Change "icon" to "button" in the stretch of lines from the one containing "Click inside the Benefit Secret Key field" through the one containing "will tap(78, 207).", and give only those lines again with everything else unchanged.
### DATA EXCERPTS
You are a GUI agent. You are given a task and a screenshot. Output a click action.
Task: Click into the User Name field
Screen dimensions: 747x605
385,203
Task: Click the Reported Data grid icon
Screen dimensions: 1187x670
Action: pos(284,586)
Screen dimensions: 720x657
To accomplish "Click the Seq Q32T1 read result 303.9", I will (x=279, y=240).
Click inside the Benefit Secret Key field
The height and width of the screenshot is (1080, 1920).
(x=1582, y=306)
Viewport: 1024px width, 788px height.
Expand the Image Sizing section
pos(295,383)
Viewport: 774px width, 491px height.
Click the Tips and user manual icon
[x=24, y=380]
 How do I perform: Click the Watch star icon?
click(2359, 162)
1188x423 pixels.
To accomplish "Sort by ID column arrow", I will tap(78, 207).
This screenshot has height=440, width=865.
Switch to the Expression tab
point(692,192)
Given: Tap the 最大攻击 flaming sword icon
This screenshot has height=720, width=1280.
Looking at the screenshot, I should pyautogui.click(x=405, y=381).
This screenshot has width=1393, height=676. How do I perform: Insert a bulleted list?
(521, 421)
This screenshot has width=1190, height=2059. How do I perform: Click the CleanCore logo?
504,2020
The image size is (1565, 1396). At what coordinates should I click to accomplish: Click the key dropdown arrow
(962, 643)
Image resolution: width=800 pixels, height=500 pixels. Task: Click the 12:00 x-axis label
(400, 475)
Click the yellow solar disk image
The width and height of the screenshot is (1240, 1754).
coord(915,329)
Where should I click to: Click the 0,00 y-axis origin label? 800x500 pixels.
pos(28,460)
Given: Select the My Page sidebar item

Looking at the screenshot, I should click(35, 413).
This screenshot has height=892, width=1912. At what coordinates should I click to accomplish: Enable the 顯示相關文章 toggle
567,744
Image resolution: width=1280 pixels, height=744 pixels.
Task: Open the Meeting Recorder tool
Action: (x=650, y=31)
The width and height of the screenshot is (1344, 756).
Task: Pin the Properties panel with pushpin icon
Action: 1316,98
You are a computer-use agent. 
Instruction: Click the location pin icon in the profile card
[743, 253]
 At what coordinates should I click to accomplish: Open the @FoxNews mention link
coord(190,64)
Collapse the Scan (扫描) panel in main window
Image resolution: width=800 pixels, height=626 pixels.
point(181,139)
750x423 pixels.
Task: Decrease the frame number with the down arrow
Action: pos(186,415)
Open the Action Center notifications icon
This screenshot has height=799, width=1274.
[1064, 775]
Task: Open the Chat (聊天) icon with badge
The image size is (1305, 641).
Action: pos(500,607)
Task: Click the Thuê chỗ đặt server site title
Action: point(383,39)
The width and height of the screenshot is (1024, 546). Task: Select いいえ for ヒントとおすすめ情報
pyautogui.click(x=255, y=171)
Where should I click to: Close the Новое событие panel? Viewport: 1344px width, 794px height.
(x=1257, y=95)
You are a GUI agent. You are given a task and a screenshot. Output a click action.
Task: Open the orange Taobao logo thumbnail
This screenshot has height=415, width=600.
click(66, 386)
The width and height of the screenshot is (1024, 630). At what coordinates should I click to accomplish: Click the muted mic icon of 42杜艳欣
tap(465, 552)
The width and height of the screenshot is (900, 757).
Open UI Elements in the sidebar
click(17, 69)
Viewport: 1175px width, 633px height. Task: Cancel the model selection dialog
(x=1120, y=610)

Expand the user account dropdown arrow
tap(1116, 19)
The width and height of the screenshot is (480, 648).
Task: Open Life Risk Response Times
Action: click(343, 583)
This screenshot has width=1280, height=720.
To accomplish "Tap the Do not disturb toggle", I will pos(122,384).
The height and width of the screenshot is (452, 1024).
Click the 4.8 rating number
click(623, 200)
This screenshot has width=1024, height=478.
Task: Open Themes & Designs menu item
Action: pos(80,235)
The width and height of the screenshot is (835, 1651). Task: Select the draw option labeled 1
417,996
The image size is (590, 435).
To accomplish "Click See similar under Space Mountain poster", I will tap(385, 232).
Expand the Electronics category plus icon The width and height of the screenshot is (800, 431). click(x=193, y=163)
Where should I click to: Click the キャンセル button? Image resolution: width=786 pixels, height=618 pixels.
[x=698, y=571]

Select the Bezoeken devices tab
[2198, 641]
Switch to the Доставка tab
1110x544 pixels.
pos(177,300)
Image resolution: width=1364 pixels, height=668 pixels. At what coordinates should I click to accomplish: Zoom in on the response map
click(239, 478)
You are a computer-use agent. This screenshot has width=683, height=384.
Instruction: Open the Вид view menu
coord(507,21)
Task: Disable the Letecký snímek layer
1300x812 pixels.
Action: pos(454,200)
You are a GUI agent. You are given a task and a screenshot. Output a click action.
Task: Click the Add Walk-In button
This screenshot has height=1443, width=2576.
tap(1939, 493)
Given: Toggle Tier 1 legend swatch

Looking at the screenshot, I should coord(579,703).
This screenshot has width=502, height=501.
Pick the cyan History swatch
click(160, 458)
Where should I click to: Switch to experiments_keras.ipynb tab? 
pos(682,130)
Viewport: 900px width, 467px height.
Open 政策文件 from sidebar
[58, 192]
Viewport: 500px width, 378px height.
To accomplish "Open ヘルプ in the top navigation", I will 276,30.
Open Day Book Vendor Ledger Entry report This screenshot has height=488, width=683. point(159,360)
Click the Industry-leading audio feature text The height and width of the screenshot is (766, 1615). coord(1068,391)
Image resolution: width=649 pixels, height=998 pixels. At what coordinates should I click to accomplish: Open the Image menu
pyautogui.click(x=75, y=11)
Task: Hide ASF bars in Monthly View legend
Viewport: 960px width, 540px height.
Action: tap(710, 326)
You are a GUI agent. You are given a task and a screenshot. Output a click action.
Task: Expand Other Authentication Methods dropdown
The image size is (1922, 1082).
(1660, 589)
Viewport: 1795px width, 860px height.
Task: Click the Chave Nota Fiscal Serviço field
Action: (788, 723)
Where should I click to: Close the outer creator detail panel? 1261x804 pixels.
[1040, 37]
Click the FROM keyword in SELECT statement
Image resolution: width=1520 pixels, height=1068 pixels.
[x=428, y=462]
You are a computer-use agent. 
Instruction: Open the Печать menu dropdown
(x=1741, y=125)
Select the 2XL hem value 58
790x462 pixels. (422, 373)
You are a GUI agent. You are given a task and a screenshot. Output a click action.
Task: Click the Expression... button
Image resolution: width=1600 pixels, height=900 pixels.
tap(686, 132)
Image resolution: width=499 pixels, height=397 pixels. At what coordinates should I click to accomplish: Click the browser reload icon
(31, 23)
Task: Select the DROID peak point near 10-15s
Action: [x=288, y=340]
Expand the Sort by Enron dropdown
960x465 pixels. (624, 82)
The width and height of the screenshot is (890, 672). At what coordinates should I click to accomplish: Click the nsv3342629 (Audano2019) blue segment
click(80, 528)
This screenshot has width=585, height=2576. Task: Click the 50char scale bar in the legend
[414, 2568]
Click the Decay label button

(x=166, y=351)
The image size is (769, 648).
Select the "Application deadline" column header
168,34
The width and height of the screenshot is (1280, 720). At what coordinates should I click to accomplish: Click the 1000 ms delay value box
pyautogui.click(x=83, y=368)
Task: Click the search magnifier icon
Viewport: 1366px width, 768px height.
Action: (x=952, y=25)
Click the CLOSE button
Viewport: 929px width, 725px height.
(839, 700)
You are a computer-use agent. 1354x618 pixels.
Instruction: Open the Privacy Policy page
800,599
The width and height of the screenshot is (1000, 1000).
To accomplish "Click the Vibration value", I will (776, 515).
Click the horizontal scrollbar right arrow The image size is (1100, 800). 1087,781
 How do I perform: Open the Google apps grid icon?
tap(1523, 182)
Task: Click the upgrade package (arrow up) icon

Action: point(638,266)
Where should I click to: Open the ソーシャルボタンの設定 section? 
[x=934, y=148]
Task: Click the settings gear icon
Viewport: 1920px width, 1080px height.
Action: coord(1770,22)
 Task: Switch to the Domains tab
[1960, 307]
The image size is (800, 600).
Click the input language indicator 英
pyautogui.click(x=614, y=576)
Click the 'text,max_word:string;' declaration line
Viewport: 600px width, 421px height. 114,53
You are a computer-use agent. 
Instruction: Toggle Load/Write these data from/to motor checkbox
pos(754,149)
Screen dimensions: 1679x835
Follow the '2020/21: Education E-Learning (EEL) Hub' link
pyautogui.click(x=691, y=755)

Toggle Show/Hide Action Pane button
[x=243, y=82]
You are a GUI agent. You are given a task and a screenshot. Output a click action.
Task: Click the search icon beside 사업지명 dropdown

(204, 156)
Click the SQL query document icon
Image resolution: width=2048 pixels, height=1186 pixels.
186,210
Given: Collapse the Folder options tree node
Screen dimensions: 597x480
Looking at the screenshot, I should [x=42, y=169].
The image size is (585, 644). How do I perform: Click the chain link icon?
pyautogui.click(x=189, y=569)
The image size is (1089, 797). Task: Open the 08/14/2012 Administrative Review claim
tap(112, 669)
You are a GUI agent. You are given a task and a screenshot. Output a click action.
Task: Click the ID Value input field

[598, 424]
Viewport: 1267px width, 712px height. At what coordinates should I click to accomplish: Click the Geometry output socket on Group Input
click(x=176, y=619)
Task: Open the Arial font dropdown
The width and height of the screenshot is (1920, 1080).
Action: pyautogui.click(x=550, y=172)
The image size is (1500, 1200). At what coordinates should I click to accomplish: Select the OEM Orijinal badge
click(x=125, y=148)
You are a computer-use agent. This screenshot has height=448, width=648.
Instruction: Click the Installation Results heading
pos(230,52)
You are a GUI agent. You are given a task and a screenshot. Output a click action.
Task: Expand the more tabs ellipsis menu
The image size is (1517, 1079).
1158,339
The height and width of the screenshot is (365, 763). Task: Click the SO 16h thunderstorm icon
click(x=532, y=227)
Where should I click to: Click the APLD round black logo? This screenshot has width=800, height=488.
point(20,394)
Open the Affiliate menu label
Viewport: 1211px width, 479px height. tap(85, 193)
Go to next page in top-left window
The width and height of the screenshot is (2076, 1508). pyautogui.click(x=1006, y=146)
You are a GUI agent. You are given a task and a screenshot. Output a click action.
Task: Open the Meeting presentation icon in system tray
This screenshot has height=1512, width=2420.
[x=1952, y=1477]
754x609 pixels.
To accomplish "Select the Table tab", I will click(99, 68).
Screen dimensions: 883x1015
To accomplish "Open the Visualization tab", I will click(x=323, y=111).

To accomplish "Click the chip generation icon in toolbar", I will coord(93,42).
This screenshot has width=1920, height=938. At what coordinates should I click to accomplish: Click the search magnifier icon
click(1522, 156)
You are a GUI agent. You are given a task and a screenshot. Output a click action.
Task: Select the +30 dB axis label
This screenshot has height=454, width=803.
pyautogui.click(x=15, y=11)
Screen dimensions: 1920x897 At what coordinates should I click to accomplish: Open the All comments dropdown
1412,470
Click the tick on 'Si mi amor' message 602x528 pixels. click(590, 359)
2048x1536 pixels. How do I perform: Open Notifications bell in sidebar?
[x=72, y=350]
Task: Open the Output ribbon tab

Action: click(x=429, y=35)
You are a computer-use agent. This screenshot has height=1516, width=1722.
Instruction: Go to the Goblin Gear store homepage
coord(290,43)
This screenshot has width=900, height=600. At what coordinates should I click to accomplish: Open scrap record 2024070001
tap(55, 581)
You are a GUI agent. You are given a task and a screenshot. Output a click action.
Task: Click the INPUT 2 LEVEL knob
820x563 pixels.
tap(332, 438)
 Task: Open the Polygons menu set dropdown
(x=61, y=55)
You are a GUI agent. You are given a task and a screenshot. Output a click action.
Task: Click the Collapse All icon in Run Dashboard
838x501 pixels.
######
(CORRECT RESPONSE)
Click inside the Benefit Secret Key field
The height and width of the screenshot is (1080, 1920).
(x=1582, y=306)
Viewport: 1024px width, 788px height.
Expand the Image Sizing section
pos(295,383)
Viewport: 774px width, 491px height.
Click the Tips and user manual button
[x=24, y=380]
 How do I perform: Click the Watch star button?
click(2359, 162)
1188x423 pixels.
To accomplish "Sort by ID column arrow", I will tap(78, 207).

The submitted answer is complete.